Work to be completed.
Pick up the Apache Druid deployment write-up right after its last sentence and keep it going in the same style.
— Begin Text —
TL;DR

  • Scenario: 2C4G/2C2G three-node mixed deployment, Druid 30.0.0, Kafka/HDFS/MySQL collaboration.
  • Conclusion: Can run on low config, but core is DirectMemory and processing.buffer convergence and infrastructure accessibility.
  • Output: Step-by-step configuration points, version matrix, common fault quick reference and location steps.

Version Matrix

Component / ConfigVersion / ParameterVerifiedNote
Apache Druid30.0.0 ($DRUID_HOME)YesProcess division: master(coordinator+overlord), data(historical+middleManager), query(broker+router). Mixed deployment on h121/h122/h123.
Metadata StorageMySQL (connector 8.0.19)YesConnector placed in extensions/mysql-metadata-storage; druid.metadata.storage.* points to h122.
Deep StorageHDFS (/druid/segments)YesDepends on core-site default FS; production recommends using hdfs://host:port/ absolute path.
Indexing LogsHDFS (/druid/indexing-logs)YesNeeds Hadoop config in _common to take effect.
ZooKeeperh121,h122,h123:2181Yesdruid.zk.paths.base=/druid, ensure ACL/network reachable.
Kafka Real-time IngestionVersion not markedPartialMiddleManager can connect; recommend stress test before scaling task slots.
JDKNot markedNot verifiedDruid 30 typically recommends Java 11/17; please confirm with production.
Coordinator/Overlord JVM-Xms/-Xmx=512mYesLow throughput usable; management plane prioritizes stability.
Historical JVM-Xms/-Xmx=512m; MaxDirectMemory=1gYesPairs with buffer=50,000,000 convergence.
MiddleManager JVM-Xms/-Xmx=128mYesDemo only; increase when task volume grows.
processing.buffer.sizeBytes50,000,000YesMust satisfy MaxDirectMemory ≈ buffer×(numMergeBuffers+numThreads+1).

Overall Introduction

Apache Druid is a high-performance, distributed columnar storage database, specialized for real-time analysis and querying of large-scale datasets. It’s suitable for OLAP scenarios, especially performing excellently when processing large-scale real-time data streams. Druid’s architecture consists of several components: data ingestion, storage, query and management.
— End Text —
— Begin Supplied data —
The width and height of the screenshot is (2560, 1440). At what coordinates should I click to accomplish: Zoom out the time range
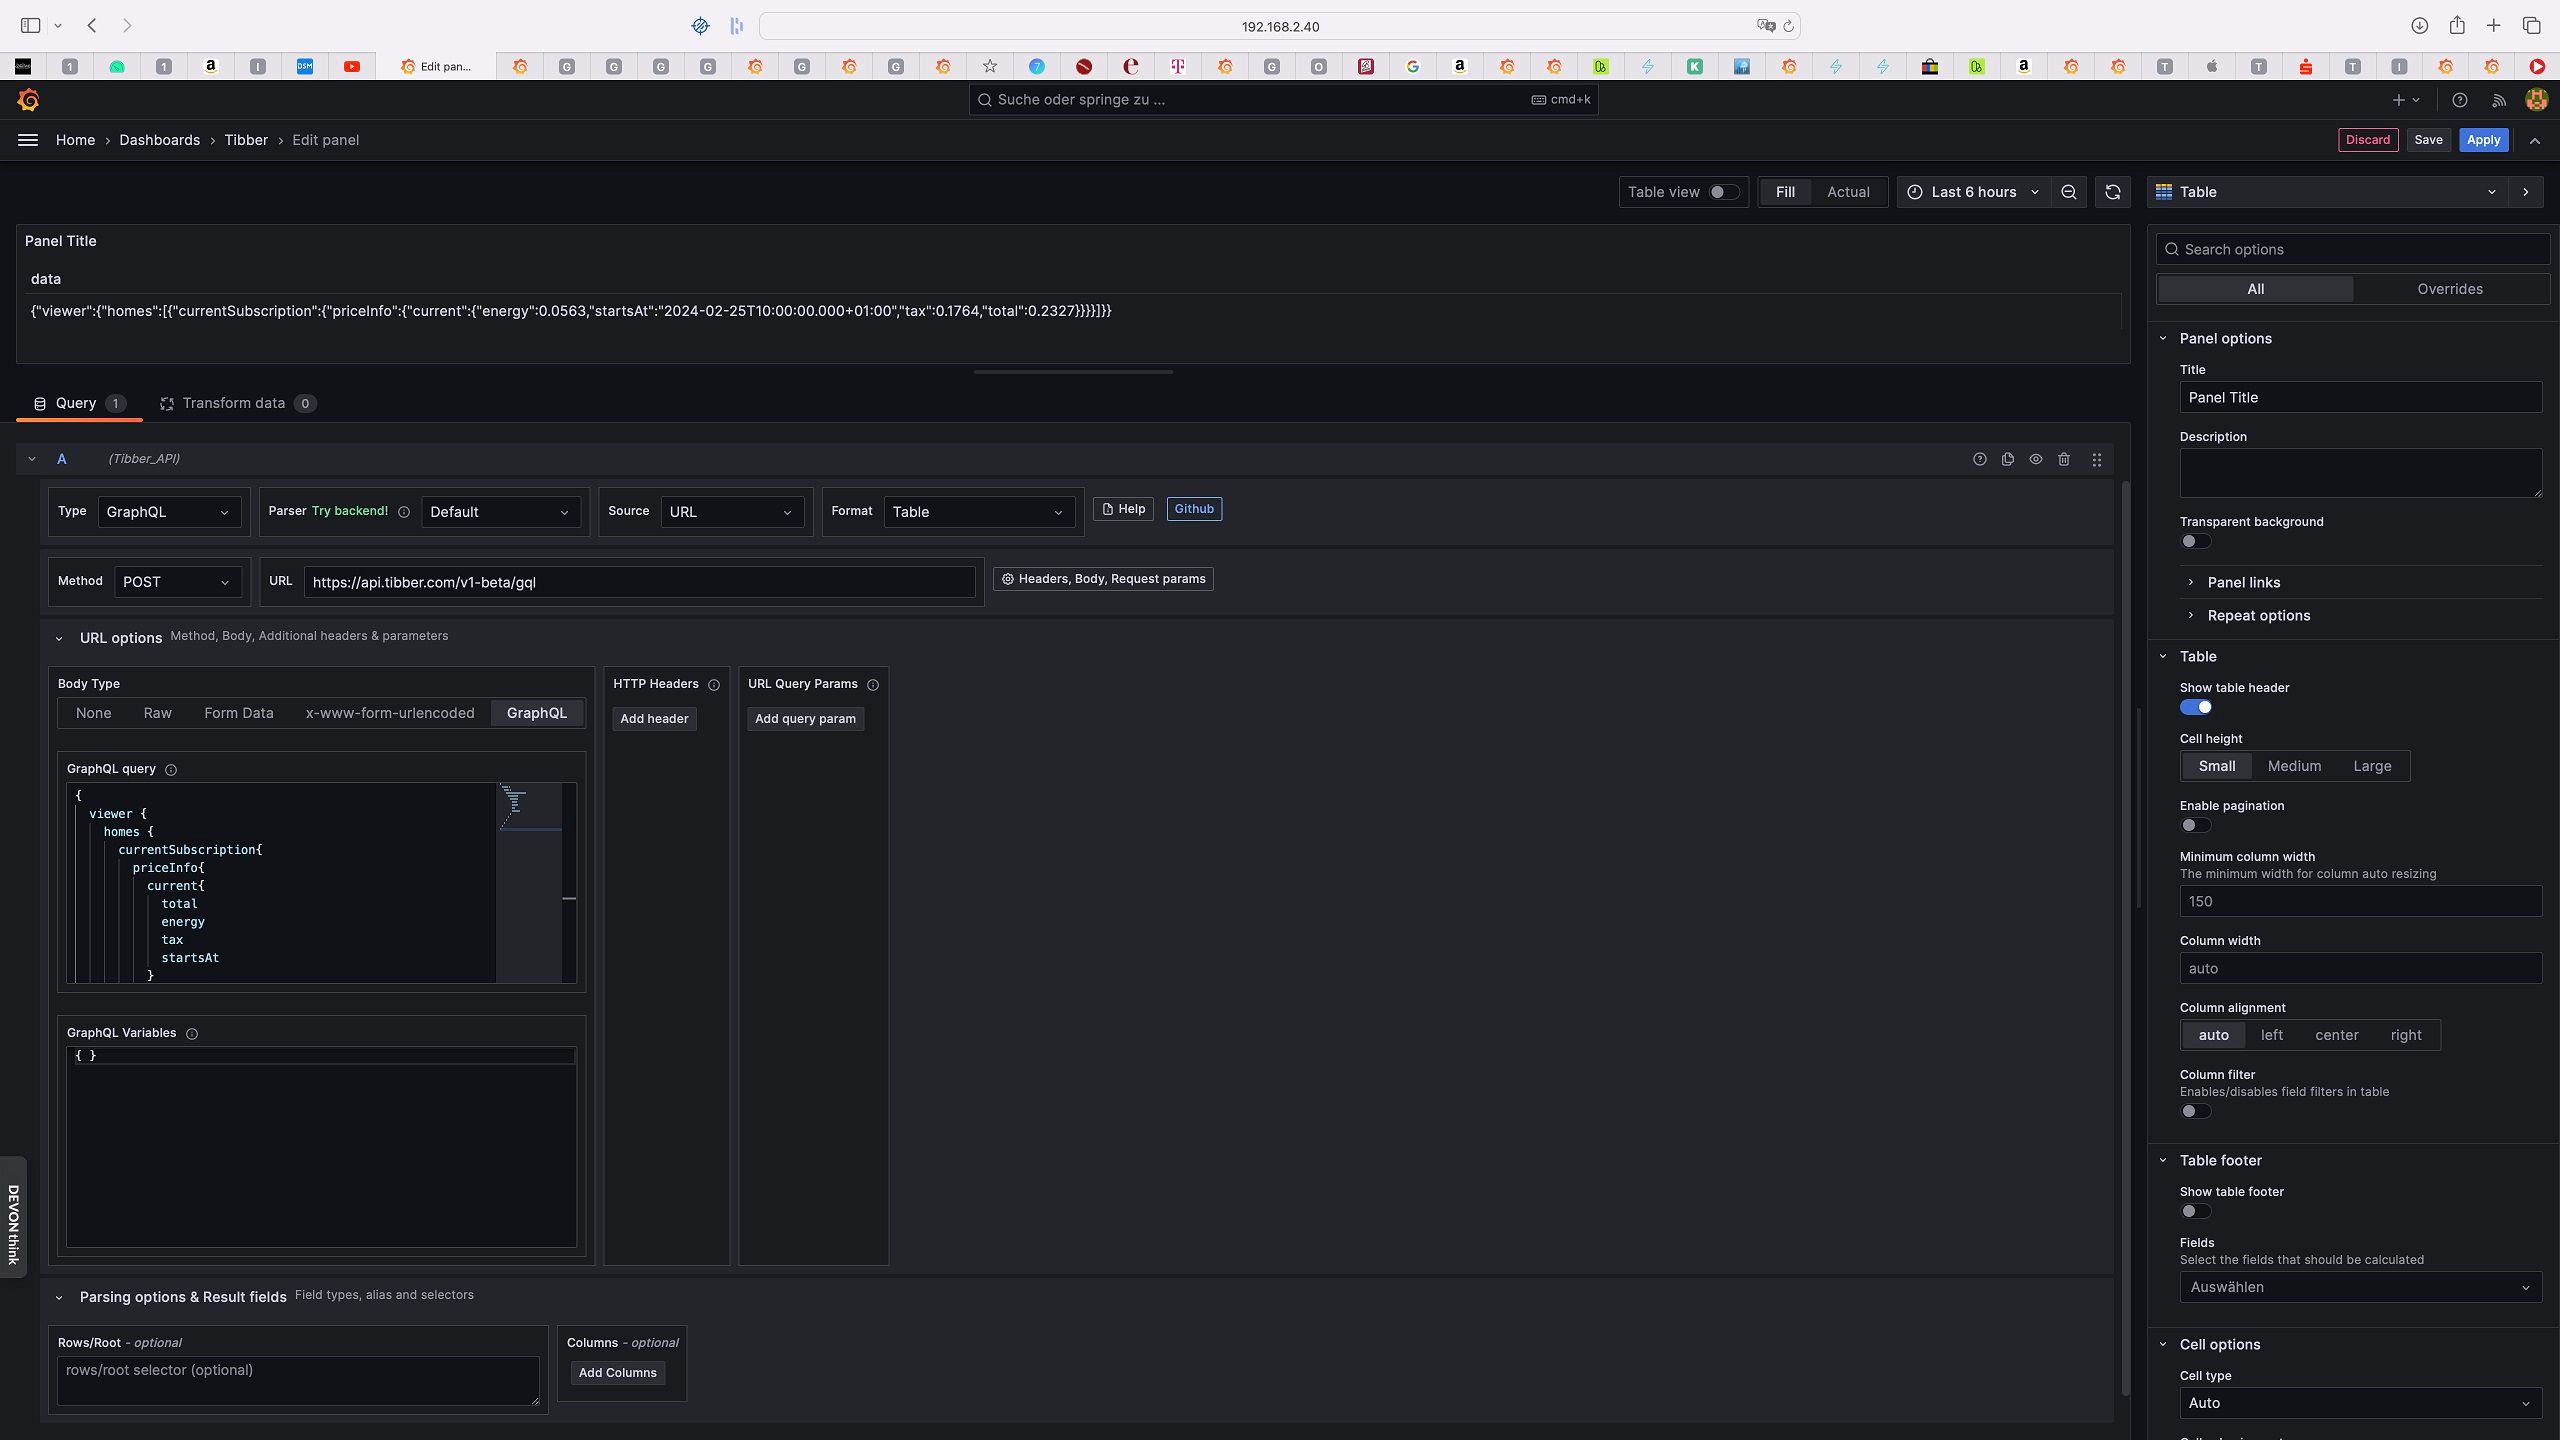pyautogui.click(x=2067, y=192)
— End Supplied data —
Reply to the task.
For cluster configuration, Druid typically consists of:

  • Data Ingestion Layer: Uses MiddleManager nodes to handle real-time data ingestion from different data sources (like Kafka, HDFS).
  • Storage Layer: Data is stored on Historical nodes, which manage older data and support efficient queries. Data is stored in columnar format, optimizing query performance.
  • Query Layer: Broker nodes act as query routers, receiving user query requests and distributing them to Historical or Real-time nodes, then aggregating results and returning to users.
  • Coordination Layer: Coordinator nodes manage cluster state and data allocation, ensuring even data distribution and automatic node failure handling.

Druid’s configuration files allow users to customize parameters like JVM settings, memory allocation and data sharding strategies for optimization based on different workloads and performance requirements. Additionally, Druid supports multiple query languages including SQL for flexible data analysis.


Cluster Planning

Cluster deployment distribution:

  • Master Node: Deploy Coordinator and Overlord processes
  • Data Node: Run Historical and MiddleManager processes
  • Query Node: Deploy Broker and Router processes

Actual Deployment:

NodeConfigDeployed Services
h121.wzk.icu2C4GZooKeeper, Kafka, Druid
h122.wzk.icu2C4GZooKeeper, Kafka, Druid, MySQL (built during Hive era)
h123.wzk.icu2C2GZooKeeper, Druid

Environment Variables

vim /etc/profile

Write the following:

# druid
export DRUID_HOME=/opt/servers/apache-druid-30.0.0
export PATH=$PATH:$DRUID_HOME/bin

Configuration Files

Link Hadoop configuration files:

  • core-site.xml
  • hdfs-site.xml
  • yarn-site.xml
  • mapred-site.xml

Link above files to conf/druid/cluster/_common

Execute:

cd $DRUID_HOME/conf/druid/cluster/_common
ln -s $HADOOP_HOME/etc/hadoop/core-site.xml core-site.xml
ln -s $HADOOP_HOME/etc/hadoop/hdfs-site.xml hdfs-site.xml
ln -s $HADOOP_HOME/etc/hadoop/yarn-site.xml yarn-site.xml
ln -s $HADOOP_HOME/etc/hadoop/mapred-site.xml mapred-site.xml
ls

MySQL

Link MySQL driver to: $DRUID_HOME/extensions/mysql-metadata-storage

cd $DRUID_HOME/extensions/mysql-metadata-storage
cp $HIVE_HOME/lib/mysql-connector-java-8.0.19.jar mysql-connector-java-8.0.19.jar
ls

Modify Configuration

vim $DRUID_HOME/conf/druid/cluster/_common/common.runtime.properties

Modify the following:

# Add "mysql-metadata-storage"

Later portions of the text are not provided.